++++ Records

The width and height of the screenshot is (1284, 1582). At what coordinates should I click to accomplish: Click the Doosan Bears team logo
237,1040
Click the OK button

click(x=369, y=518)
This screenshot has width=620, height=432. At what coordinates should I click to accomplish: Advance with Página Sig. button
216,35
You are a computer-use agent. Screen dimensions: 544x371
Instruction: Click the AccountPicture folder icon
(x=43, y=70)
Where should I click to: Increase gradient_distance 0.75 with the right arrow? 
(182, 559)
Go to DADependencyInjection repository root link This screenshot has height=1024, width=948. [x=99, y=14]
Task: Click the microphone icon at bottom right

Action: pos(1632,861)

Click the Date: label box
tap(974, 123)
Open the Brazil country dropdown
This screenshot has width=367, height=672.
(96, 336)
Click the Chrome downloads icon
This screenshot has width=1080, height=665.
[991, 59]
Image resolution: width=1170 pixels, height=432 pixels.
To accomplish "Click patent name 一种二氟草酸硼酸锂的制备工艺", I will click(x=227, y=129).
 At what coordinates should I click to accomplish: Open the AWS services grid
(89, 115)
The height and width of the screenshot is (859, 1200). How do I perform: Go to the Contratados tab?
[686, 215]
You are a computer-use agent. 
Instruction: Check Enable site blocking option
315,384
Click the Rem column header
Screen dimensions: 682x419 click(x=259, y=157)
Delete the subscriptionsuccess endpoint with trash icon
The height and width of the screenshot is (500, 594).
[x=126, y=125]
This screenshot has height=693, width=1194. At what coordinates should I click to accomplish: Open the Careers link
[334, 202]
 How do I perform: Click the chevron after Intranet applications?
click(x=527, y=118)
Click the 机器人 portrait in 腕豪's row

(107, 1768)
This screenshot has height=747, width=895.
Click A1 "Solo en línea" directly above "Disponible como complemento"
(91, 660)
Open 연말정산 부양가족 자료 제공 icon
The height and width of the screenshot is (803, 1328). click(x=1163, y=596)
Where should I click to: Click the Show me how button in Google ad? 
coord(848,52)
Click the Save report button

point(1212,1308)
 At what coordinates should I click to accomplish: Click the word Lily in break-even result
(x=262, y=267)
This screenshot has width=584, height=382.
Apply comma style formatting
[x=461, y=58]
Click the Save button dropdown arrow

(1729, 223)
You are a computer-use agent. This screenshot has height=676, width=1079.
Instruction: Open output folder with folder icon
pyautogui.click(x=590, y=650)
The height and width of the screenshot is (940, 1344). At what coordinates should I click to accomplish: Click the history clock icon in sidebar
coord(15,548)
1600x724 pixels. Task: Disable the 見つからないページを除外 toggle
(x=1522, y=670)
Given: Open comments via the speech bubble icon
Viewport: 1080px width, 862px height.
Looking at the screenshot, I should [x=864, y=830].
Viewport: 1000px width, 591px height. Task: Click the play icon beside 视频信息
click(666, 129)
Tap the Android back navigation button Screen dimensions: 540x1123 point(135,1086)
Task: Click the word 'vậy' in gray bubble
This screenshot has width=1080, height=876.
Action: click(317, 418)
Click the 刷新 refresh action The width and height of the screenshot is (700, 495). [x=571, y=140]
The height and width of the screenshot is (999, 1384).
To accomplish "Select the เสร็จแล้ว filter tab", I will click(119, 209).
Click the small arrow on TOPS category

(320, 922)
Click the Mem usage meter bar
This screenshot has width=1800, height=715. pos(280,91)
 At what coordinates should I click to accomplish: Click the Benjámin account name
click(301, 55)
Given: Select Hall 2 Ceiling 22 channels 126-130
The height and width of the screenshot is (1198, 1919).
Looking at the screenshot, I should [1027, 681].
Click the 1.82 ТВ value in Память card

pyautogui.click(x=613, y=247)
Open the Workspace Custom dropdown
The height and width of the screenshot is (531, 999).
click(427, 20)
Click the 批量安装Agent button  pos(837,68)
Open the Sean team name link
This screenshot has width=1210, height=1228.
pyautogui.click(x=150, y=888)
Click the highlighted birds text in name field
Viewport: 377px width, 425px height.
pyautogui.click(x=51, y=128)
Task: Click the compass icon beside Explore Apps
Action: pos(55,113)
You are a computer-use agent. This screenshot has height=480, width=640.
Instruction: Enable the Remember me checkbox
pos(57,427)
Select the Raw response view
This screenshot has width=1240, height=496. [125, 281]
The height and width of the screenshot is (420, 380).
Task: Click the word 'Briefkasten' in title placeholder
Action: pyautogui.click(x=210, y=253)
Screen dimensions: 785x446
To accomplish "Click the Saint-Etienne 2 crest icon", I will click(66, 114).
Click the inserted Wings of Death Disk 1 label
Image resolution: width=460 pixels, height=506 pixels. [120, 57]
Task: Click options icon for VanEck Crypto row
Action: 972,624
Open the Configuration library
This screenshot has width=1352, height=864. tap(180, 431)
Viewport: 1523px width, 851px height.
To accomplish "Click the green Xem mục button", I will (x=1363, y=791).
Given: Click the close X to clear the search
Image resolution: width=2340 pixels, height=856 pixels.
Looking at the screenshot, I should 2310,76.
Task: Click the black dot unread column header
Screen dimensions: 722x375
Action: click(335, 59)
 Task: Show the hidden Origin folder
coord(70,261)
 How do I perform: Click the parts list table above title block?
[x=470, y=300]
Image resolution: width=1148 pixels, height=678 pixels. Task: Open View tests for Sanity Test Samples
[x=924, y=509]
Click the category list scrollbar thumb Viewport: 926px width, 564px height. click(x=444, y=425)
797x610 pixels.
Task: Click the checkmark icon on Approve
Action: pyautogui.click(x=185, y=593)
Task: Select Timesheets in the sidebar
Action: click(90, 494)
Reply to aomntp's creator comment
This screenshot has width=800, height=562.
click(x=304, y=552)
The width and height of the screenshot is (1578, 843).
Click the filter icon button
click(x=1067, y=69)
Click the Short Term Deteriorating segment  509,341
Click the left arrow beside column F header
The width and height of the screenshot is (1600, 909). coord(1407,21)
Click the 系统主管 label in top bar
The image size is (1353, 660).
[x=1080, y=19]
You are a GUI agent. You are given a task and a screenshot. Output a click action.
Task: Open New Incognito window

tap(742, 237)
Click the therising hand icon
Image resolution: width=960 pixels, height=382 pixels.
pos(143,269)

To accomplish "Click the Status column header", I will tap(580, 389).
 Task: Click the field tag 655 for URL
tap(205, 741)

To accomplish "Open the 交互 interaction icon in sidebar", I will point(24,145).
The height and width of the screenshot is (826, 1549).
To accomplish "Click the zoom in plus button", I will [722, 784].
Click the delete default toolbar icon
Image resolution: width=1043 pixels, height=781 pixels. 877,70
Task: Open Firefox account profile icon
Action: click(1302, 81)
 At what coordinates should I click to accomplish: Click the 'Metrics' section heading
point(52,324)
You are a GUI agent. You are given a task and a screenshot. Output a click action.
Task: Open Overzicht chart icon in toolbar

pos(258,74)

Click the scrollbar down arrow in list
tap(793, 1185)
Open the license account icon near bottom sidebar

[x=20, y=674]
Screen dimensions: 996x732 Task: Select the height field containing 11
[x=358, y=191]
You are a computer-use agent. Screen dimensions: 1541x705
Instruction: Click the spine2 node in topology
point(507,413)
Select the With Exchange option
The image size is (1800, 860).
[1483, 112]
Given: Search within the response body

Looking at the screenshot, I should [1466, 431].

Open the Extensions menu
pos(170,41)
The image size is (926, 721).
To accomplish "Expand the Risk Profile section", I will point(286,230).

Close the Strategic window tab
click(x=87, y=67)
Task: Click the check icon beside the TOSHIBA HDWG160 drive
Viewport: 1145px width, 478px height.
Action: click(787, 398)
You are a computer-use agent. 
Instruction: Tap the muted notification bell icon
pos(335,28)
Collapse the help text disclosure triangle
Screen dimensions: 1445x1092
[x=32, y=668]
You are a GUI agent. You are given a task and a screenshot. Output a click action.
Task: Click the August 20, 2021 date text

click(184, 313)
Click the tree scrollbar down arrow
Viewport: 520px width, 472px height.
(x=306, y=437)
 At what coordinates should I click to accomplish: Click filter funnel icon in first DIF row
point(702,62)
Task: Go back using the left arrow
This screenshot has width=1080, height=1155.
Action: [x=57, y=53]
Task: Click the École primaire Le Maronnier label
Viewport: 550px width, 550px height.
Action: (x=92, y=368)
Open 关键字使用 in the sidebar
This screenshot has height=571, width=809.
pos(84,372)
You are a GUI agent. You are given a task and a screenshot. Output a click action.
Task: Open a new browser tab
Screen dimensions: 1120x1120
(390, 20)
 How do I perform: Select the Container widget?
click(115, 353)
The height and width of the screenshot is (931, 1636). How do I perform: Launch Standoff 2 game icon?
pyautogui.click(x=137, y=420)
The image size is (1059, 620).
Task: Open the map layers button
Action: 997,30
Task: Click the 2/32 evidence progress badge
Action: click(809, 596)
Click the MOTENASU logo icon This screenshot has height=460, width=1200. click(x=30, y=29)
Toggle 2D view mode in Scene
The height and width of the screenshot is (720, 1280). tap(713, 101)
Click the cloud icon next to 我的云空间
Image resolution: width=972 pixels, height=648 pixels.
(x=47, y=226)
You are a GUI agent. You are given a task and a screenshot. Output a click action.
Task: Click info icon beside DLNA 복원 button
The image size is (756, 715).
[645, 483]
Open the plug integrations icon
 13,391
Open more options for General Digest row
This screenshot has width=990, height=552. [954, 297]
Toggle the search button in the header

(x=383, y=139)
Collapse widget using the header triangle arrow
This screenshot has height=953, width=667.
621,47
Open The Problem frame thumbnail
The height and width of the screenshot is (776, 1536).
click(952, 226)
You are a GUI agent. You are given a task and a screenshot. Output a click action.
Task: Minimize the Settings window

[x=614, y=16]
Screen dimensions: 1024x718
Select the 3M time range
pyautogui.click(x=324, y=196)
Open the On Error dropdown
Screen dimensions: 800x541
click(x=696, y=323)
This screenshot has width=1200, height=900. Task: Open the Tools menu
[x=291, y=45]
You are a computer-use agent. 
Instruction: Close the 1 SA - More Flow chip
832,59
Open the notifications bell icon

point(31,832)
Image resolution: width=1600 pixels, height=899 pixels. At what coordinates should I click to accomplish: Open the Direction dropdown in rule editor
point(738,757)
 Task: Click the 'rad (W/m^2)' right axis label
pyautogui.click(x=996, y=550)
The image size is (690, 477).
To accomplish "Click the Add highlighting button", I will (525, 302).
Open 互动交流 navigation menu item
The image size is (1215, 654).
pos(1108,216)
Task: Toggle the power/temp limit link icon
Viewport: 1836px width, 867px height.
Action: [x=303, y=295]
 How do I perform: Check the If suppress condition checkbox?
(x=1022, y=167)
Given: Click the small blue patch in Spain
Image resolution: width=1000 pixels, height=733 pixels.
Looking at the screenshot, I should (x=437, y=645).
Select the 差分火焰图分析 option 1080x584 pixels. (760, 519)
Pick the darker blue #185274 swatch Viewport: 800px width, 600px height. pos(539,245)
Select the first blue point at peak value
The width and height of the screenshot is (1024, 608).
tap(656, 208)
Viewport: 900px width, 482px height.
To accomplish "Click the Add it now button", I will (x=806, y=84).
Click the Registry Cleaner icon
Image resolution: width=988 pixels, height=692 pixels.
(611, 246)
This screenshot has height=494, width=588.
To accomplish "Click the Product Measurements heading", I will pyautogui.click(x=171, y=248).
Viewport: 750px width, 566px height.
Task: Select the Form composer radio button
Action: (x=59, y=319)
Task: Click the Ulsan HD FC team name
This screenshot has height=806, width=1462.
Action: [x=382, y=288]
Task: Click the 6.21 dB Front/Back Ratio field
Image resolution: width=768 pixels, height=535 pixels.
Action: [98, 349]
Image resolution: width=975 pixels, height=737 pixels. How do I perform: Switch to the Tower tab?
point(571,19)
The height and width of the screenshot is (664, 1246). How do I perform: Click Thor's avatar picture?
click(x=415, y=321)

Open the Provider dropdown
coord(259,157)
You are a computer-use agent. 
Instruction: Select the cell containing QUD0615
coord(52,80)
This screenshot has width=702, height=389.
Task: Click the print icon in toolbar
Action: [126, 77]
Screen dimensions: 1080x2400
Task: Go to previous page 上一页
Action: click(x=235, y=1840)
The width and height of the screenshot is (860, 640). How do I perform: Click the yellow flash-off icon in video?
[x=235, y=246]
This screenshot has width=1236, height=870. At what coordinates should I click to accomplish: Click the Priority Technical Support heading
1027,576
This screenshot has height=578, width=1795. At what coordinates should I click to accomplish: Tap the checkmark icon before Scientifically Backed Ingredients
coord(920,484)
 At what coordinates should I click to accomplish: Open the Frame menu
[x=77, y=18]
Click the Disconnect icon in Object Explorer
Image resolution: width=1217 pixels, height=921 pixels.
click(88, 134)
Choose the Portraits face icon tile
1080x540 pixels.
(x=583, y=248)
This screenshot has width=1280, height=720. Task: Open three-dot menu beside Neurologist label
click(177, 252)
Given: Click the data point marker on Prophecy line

++++++++

● **Exercise description**: Show every line of the records above that contains the word "navigation".

● **Answer to this exercise**:
Tap the Android back navigation button Screen dimensions: 540x1123 point(135,1086)
Open 互动交流 navigation menu item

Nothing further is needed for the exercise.